DOCUMENT EXCERPT START
I’ve been thinking a lot lately about the story I’m living. How can I live it better?

How can I retain heroic qualities, even when things get heated on social media?

How can I optimize my life as if it were page 63 in a novel needing revision?

Often, I find myself searching for those core elements that make the best stories flow. But where might one find those elements? Surprise, surprise! Our old friend, Aristotle, has the answers again.

I really wish Aristotle had an affiliate program, because I find myself citing him quite often these days. In Poetics–that essential ancient guide for storytellers–Aristotle breaks down what works in the best plays, both content-wise and structurally.

We’ve talked about Aristotelian structure before. For now, let’s talk about the elements of story and how they relate to the overarching stories you and I live out. The elements Aristotle lists in his writings are plot, character, theme, language, rhythm and spectacle. He claims that these six elements are all present in the best of ancient Greek tragic plays. Aristotle takes it upon himself to list them in a hierarchy of importance, starting with plot. This decision of his continues to spurn dissent from academic types, both legit and simply attention-seeking.
DOCUMENT EXCERPT END
- TASK REQUIREMENTS
Please write out the passage on living one's story again, everything from "I’ve been thinking" down to "on social media?", and switch "heated" to "tense". You won't need the records for this.
GIVEN ENTRIES START
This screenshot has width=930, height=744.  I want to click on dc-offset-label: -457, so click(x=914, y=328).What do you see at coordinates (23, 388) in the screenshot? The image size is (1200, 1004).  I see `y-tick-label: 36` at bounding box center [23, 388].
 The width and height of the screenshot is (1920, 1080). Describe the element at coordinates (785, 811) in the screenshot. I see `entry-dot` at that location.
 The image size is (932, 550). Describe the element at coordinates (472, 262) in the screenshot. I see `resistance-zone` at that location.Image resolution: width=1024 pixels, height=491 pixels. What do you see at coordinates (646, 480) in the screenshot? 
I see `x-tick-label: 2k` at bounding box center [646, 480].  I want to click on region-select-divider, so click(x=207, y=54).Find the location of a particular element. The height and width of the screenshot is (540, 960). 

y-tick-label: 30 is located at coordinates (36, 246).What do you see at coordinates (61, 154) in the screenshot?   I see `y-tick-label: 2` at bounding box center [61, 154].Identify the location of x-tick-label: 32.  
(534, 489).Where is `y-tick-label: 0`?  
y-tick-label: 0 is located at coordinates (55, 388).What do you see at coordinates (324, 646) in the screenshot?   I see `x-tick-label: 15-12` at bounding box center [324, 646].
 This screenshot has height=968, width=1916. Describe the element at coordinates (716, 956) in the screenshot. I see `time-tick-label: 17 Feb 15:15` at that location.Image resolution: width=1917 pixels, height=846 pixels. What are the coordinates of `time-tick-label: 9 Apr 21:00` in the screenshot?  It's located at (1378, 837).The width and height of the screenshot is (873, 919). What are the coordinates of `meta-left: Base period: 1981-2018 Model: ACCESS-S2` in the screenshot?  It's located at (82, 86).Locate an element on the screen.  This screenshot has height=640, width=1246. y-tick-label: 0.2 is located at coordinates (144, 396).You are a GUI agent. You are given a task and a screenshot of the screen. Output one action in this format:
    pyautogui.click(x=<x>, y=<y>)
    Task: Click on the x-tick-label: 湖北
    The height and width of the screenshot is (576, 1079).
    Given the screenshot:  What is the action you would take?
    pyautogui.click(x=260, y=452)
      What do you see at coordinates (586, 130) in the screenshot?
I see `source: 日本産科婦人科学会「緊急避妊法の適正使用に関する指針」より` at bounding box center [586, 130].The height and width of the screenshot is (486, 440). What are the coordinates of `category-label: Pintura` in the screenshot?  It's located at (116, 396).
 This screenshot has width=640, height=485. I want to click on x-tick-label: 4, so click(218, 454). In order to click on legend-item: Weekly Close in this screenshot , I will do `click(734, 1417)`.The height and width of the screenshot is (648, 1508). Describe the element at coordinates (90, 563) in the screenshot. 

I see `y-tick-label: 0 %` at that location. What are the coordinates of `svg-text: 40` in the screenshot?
GIVEN ENTRIES END
- EXERCISE RESPONSE
I’ve been thinking a lot lately about the story I’m living. How can I live it better?

How can I retain heroic qualities, even when things get tense on social media?